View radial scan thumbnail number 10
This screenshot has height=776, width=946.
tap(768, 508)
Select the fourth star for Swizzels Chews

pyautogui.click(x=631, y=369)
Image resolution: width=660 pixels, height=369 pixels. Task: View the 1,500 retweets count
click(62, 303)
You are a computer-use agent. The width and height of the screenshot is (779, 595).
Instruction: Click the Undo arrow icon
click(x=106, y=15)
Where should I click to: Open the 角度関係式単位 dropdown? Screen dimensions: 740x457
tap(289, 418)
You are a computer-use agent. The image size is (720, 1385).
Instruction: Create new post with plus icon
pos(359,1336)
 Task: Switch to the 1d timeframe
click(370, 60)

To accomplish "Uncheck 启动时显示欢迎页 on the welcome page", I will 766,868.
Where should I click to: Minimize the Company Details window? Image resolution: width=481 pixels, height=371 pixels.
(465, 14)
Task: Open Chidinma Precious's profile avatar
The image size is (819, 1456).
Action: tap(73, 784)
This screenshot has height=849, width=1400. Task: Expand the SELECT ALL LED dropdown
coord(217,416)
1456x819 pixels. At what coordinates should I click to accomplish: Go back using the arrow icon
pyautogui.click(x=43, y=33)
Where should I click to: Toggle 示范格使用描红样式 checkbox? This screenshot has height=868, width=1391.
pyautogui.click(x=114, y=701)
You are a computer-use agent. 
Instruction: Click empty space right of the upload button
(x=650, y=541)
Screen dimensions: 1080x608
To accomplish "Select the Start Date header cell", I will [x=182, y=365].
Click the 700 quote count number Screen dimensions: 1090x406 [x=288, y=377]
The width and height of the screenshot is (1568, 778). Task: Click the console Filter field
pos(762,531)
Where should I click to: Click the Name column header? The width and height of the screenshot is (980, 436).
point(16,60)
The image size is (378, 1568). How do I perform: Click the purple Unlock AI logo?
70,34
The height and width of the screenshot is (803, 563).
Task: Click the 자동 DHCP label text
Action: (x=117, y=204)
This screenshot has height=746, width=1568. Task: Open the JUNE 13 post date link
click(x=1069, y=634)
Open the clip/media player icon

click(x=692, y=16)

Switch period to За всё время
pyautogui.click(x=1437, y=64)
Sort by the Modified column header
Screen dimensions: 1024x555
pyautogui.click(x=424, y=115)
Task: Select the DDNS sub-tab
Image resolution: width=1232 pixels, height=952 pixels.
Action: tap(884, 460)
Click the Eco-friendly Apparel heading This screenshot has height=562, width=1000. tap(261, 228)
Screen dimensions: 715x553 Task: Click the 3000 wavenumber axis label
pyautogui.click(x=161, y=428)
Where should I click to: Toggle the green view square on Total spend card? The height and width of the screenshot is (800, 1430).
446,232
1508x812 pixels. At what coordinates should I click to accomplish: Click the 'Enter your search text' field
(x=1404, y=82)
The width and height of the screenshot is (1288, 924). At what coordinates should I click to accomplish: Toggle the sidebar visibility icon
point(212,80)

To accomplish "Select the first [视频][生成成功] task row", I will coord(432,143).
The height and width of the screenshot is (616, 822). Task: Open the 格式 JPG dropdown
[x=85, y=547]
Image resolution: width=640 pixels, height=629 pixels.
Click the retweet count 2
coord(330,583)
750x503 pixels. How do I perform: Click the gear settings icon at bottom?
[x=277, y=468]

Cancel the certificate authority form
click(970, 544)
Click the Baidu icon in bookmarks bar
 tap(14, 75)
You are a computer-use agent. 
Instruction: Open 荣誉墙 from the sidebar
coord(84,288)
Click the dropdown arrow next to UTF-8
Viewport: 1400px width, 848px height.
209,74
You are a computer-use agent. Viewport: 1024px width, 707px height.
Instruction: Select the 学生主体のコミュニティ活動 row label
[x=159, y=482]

Exercise directions: Look for the word "computer" in the listing above, and copy every line where you find it.

Solution to this exercise:
You are a computer-use agent. The width and height of the screenshot is (779, 595).
You are a computer-use agent. The image size is (720, 1385).
You are a computer-use agent. 
You are a computer-use agent. 
You are a computer-use agent. Viewport: 1024px width, 707px height.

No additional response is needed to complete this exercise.